To understand how the doppelgänger .DLL worked, Falliere had to first understand how the Step 7 system and the legitimate .DLL worked. He searched online for experts to consult, and even thought about reaching out to Siemens for help, but he didn’t know whom to call there. The Step 7 .DLL was just one in a galaxy of .DLLs the Siemens software used, and to locate the two or three programmers behind the code who knew it well enough to help would take just as long as it would take for him to figure it out on his own. And in the end, there was a certain amount of pride to be had in cracking it himself.

To reverse the .DLL files—the original and the doppelgänger—Falliere opened them in a disassembler, a tool designed for translating binary code into assembly language, which was one step back from binary. The disassembler allowed him to add notations and comments to the code or rearrange sections to make it easier to read. He worked on small bits
of code at a time, labeling each with a description of the function it performed as he went along.

As researchers typically did when examining complex malware like this, Falliere combined static analysis (viewing the code on-screen in a disassembler/debugger) with dynamic analysis (observing it in action on a test system, using the debugger to stop and start the action so he could match specific parts of the code with the effect it was having on the test machine). The process could be excruciatingly slow under the best of circumstances, since it required jumping back and forth between the two machines, but it was all the more difficult with Stuxnet due to its size and complexity.

It took two weeks of documenting every action the .DLL took before Falliere finally confirmed what he’d suspected all along, that Stuxnet was kidnapping the Siemens .DLL and putting the doppelgänger in its place to hijack the system. It did this by changing the name of the Siemens .DLL from s7otbxdx.DLL to s7otbxsx.DLL and installing the rogue .DLL with the original’s name in its place, essentially stealing its identity. Then when the system called up the Siemens .DLL to perform any action, the malicious .DLL answered instead.

Once the rogue .DLL was in place, what it did was quite remarkable.

Whenever an engineer tried to send commands to a PLC, Stuxnet made sure its own malicious command code got sent and executed instead. But it didn’t just overwrite the original commands in a simple swap. Stuxnet increased the size of the code block and slipped its malicious code in at the front end. Then to make sure its malicious commands got activated instead of the legitimate ones, Stuxnet also hooked a core block of code on the PLC that was responsible for reading and executing commands. A lot of knowledge and skill were required to inject the code seamlessly in this way without “bricking” the PLCs (that is, causing them to seize up or become nonfunctional), but the attackers pulled it off beautifully.

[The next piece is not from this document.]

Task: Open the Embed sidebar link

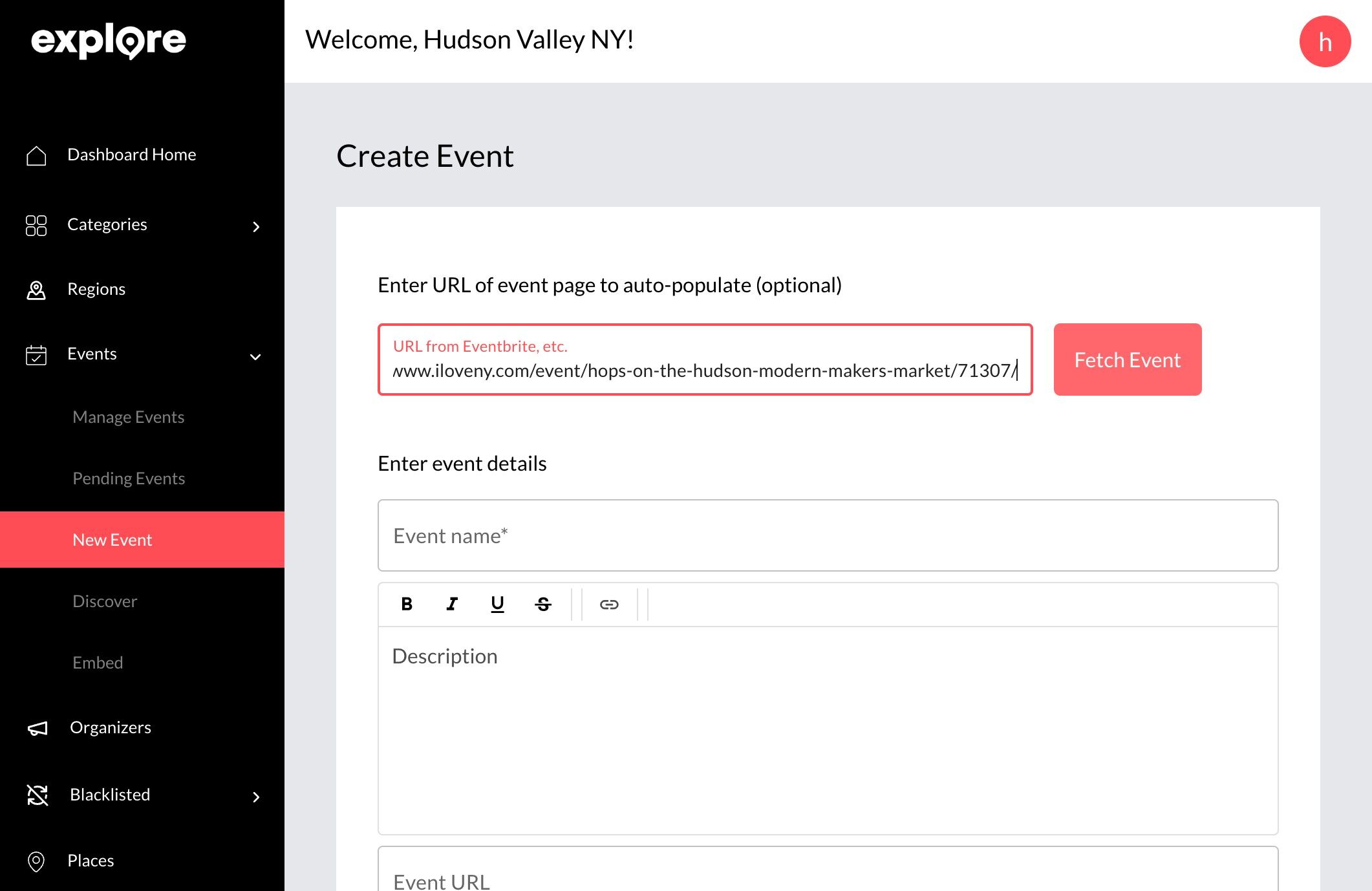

The second part of the attack was even more ingenious. Before Stuxnet’s malicious commands went into action, the malware sat patiently on the PLC for about two weeks, sometimes longer, recording legitimate operations
as the controller sent status reports back to monitoring stations. Then when Stuxnet’s malicious commands leapt into action, the malware replayed the recorded data back to operators to blind them to anything amiss on the machines—like a Hollywood heist film where the thieves insert a looped video clip into surveillance camera feeds. While Stuxnet sabotaged the PLC, it also disabled automated digital alarms to prevent safety systems from kicking in and halting whatever process the PLC was controlling if it sensed the equipment was entering a danger zone. Stuxnet did this by altering blocks of code known as OB35 that were part of the PLC’s safety system. These were used to monitor critical operations, such as the speed of a turbine the PLC was controlling. The blocks were generated every 100 milliseconds by the PLC so that safety systems could kick in quickly if a turbine began spinning out of control or something else went wrong, allowing the system or an operator to set off a kill switch and initiate a shutdown. But with Stuxnet modifying the data the safety system relied on, the system was blind to dangerous conditions and never had a chance to act.